Work order: Every single entry must be reproduced precisely.
[[ Data to examine, beginning ]]
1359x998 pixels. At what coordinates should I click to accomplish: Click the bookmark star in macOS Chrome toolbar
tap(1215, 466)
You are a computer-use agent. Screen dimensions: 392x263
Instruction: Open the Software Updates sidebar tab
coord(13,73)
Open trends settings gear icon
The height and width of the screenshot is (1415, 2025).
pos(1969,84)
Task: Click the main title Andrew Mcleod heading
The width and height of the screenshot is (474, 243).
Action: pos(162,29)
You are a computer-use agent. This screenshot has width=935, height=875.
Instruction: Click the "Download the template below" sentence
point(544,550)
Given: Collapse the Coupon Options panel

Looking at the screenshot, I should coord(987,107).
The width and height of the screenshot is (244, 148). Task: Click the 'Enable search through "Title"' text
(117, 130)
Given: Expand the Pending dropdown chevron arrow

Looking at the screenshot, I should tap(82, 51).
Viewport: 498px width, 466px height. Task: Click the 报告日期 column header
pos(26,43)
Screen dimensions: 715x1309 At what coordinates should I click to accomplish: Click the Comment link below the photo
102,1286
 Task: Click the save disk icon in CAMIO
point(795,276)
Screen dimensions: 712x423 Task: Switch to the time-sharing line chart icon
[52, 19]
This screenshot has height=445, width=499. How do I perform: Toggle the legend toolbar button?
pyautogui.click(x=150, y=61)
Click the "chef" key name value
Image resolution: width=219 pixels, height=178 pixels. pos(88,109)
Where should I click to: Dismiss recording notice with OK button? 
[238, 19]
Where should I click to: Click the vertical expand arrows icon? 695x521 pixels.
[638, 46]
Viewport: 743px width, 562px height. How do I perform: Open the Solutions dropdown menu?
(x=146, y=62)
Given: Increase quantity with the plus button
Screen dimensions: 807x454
[[ Data to examine, end ]]
Reply to the task:
1359x998 pixels. At what coordinates should I click to accomplish: Click the bookmark star in macOS Chrome toolbar
tap(1215, 466)
You are a computer-use agent. Screen dimensions: 392x263
Instruction: Open the Software Updates sidebar tab
coord(13,73)
Open trends settings gear icon
The height and width of the screenshot is (1415, 2025).
pos(1969,84)
Task: Click the main title Andrew Mcleod heading
The width and height of the screenshot is (474, 243).
Action: pos(162,29)
You are a computer-use agent. This screenshot has width=935, height=875.
Instruction: Click the "Download the template below" sentence
point(544,550)
Given: Collapse the Coupon Options panel

Looking at the screenshot, I should coord(987,107).
The width and height of the screenshot is (244, 148). Task: Click the 'Enable search through "Title"' text
(117, 130)
Given: Expand the Pending dropdown chevron arrow

Looking at the screenshot, I should tap(82, 51).
Viewport: 498px width, 466px height. Task: Click the 报告日期 column header
pos(26,43)
Screen dimensions: 715x1309 At what coordinates should I click to accomplish: Click the Comment link below the photo
102,1286
 Task: Click the save disk icon in CAMIO
point(795,276)
Screen dimensions: 712x423 Task: Switch to the time-sharing line chart icon
[52, 19]
This screenshot has height=445, width=499. How do I perform: Toggle the legend toolbar button?
pyautogui.click(x=150, y=61)
Click the "chef" key name value
Image resolution: width=219 pixels, height=178 pixels. pos(88,109)
Where should I click to: Dismiss recording notice with OK button? 
[238, 19]
Where should I click to: Click the vertical expand arrows icon? 695x521 pixels.
[638, 46]
Viewport: 743px width, 562px height. How do I perform: Open the Solutions dropdown menu?
(x=146, y=62)
Given: Increase quantity with the plus button
Screen dimensions: 807x454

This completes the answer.